«C’era una volta, a Verona, un editore».
L’incipit è favolistico, ma la storia che ci si appresta a narrare è più che reale. Protagonista assoluto, Giorgio Bertani, veronese classe 1937, scomparso nel giugno 2019, fra i primi ad aver tracciato per i posteri la strada di quella che oggi va di moda chiamare “editoria indipendente”.
Lui, antifascista di ferro, figlio di operai altrettanto antifascisti, principiò la propria carriera “tra le sudate carte” come responsabile del settore testi scolastici presso la libreria “Dante” di Verona e, nelle pause dal lavoro, imparò un buon latino da autodidatta.
La casa editrice (semplicemente – forse narcisisticamente? – “Bertani”, pur con qualche anno come “E.D.B.”) nacque sul finire dei Sessanta, periodo croce e delizia per gli ideologi/ideologizzati/ideologisti d’ogni risma.
Pensate che il buon Giorgio – a inizio carriera sfoggiava capello lungo e baffoni importanti, successivamente sempre chioma fluente (benché un po’ diradata), ma baffi sviluppatisi in una barba che lo poneva a metà strada tra l’eremita e il garibaldino – nel 1962 ebbe l’occasione di partecipare al rapimento (dimostrativo, non gli fu torto nemmeno un capello) del Viceconsole spagnolo di stanza nel capoluogo lombardo. Lo fece assieme ad alcuni compagni anarchici e socialisti rivoluzionari gravitanti tra Verona, Trento e Milano. Il gesto venne compiuto al fine di sollevare l’opinione pubblica contro la condanna a morte di tre militanti antifranchisti pronunziata da un tribunale iberico.

▸ **Compiti ed esercizi**:
A - Ricopia dal brano su Giorgio Bertani tutto ciò che va da "L’incipit è favolistico, ma" giù fino a "latino da autodidatta.".
B - Elenca tutte le città nominate nel brano su Giorgio Bertani.
C - Prosegui il racconto su Giorgio Bertani a partire dall'ultima frase del brano.

▸ **Dati estratti**:
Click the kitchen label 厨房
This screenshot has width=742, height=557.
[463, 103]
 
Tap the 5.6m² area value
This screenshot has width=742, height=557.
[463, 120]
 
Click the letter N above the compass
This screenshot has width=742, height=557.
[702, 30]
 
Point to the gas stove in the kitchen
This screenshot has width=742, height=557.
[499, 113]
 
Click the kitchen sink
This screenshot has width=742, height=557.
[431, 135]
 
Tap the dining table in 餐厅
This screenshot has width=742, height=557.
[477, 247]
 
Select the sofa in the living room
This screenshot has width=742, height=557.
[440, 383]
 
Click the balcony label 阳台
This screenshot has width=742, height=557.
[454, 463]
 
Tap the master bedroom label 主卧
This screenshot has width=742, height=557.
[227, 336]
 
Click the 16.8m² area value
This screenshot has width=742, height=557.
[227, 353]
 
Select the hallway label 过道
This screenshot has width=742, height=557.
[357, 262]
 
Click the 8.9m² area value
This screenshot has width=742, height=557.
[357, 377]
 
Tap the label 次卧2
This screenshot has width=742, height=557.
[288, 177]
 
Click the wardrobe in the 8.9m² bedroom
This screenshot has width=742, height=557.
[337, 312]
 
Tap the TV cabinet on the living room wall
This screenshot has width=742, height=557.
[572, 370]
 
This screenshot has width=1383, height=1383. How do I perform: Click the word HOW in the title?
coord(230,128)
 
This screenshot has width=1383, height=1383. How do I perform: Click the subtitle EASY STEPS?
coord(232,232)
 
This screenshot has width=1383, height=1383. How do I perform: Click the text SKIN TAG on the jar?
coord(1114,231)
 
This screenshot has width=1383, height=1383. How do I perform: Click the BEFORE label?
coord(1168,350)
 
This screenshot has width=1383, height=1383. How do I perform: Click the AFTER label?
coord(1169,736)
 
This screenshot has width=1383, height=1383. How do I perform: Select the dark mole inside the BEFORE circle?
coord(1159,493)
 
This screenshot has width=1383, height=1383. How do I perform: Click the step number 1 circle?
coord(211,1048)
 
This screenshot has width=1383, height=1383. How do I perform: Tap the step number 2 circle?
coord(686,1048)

▸ **Risposte**:
A -
L’incipit è favolistico, ma la storia che ci si appresta a narrare è più che reale. Protagonista assoluto, Giorgio Bertani, veronese classe 1937, scomparso nel giugno 2019, fra i primi ad aver tracciato per i posteri la strada di quella che oggi va di moda chiamare “editoria indipendente”.
Lui, antifascista di ferro, figlio di operai altrettanto antifascisti, principiò la propria carriera “tra le sudate carte” come responsabile del settore testi scolastici presso la libreria “Dante” di Verona e, nelle pause dal lavoro, imparò un buon latino da autodidatta.

B - Verona, Trento, Milano

C -
Benché dimostrativa – cosa che permise, insieme all’atto compiuto “per ragioni di particolare interesse morale e sociale”, di far diventare dimostrativo pure il carcere cui vennero condannati i protagonisti, l’azione ebbe il giusto risalto, tanto da far muovere anche Paolo VI in favore dei tre.
Ordunque, Bertani editore. Non si può omettere il risaputo: fu il primo a pubblicare – ad avere il coraggio di farlo – Dario Fo. Si intende nel senso più completo del termine. Quindi non soltanto le sue pièces teatrali e le sue satire, ma pure – inframezzo i cataloghi di vendita della casa editrice – i proclami del circolo teatrale “La Comune” e gli appelli del Soccorso Rosso militante.
Ma Fo (e Franca Rame; i due davvero erano un corpo e un’anima) fu la punta dell’iceberg. Prima durante e dopo, una miriade di altri autori che non avevano mai goduto di una edizione italiana delle proprie opere o, se italiani, addirittura mai prima pubblicati.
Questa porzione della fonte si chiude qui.